In the first U.S. case involving alleged FDCPA violations arising from use of modern technology that generated and disclosed an innocuous internal tracking number, which had no capacity to identify or expose the consumer’s personal financial information, collection agency urges the Third Circuit to reconsider its erroneous decision.

Convergent Outsourcing filed a Petition for Rehearing En Banc or Panel Rehearing (the “Petition”) with the Third Circuit Court of Appeals in Douglass v. Convergent Outsourcing, No. 13-3588, 2014 WL 4235570, — F.3d — (3d Cir. 2014).  The Collection Agency requested that the Third Circuit revisit the appellate decision issued in Douglass by the three-judge panel just two weeks ago, which ruled that the disclosure of a consumer’s account number, which was visible through the transparent address window on the face of a debt collector’s envelope, violates the federal Fair Debt Collection Practices Act.


The Collection Agency argues that the Third Circuit should grant its Petition because the Douglass case concerns a matter of exceptional importance greatly affecting the $55.2 billion debt collection industry and the method and manner in which collection agencies send debt collection letters to consumers.

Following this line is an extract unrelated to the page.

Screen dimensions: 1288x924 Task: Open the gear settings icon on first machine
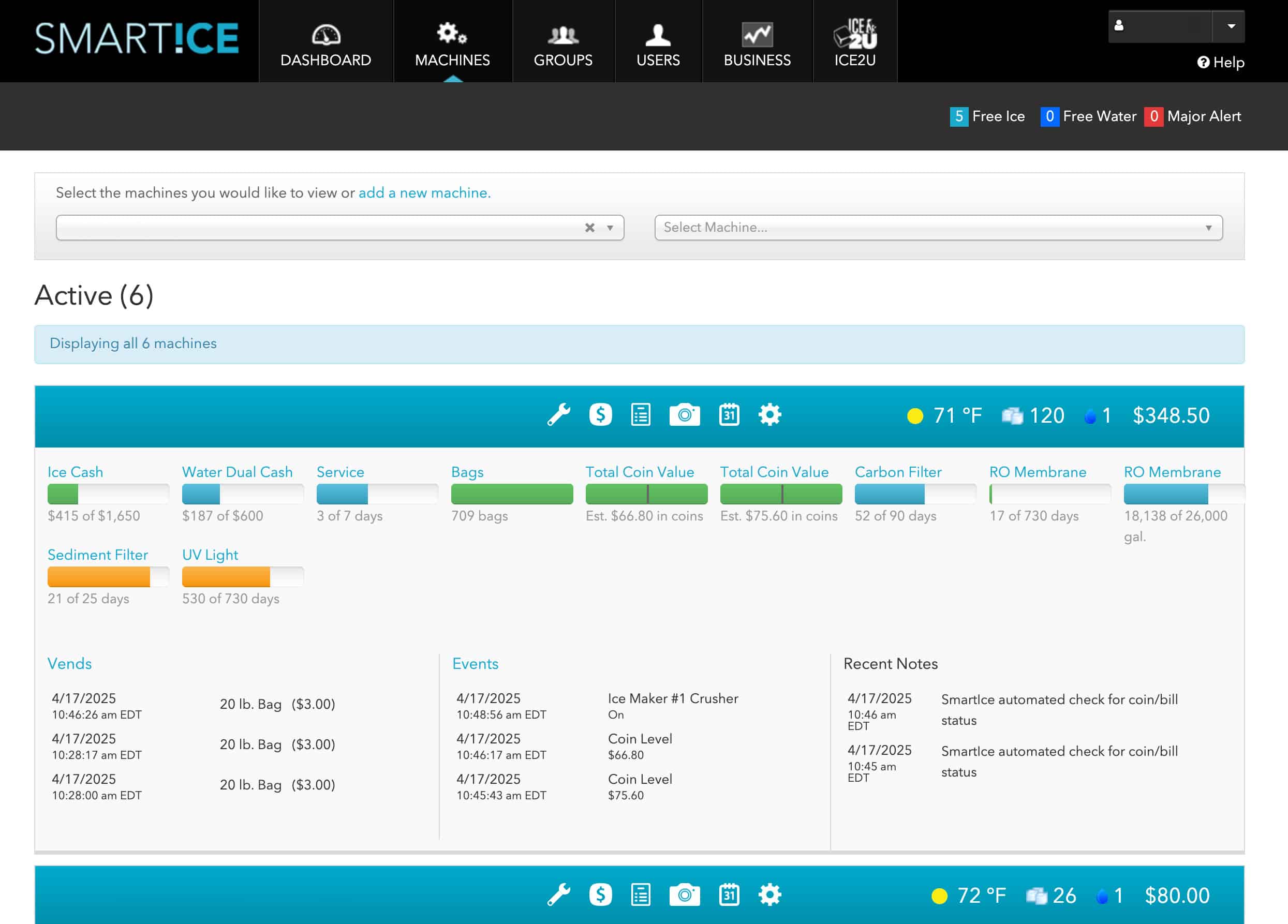pos(771,415)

In Douglass, the Collection Agency sent a debt collection letter to a consumer in 2011 to collect a debt owed to T-Mobile USA. The collection letter contained the consumer’s name, address and a sequence of letters and numbers used by the Collection Agency to internally track the consumer’s collection account.  All of this information, including the internal tracking number, showed through the clear glassine window of the envelope in which the collection letter was sent. The consumer filed a class-action lawsuit against the Collection Agency, complaining that the disclosure of the internal tracking account number, which appeared through the envelope, violated Section 1692f(8) of the FDCPA, which prohibits “using any language or symbol” other than a debt collector’s name and address on an envelope.

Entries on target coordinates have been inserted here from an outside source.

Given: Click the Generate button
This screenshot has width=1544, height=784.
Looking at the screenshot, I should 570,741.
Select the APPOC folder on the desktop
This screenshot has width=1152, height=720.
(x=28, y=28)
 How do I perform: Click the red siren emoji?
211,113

On appeal, the Third Circuit decided in favor of the Plaintiff and against Convergent.  Although the Fifth and Eighth circuits read Section 1692f(8) to allow markings on an envelope, the Third Circuit held that the account number is a core piece of information pertaining to Douglass’s status as a debtor and Convergent’s debt collection effort and that by disclosing it to the public, it could be used to expose her financial predicament.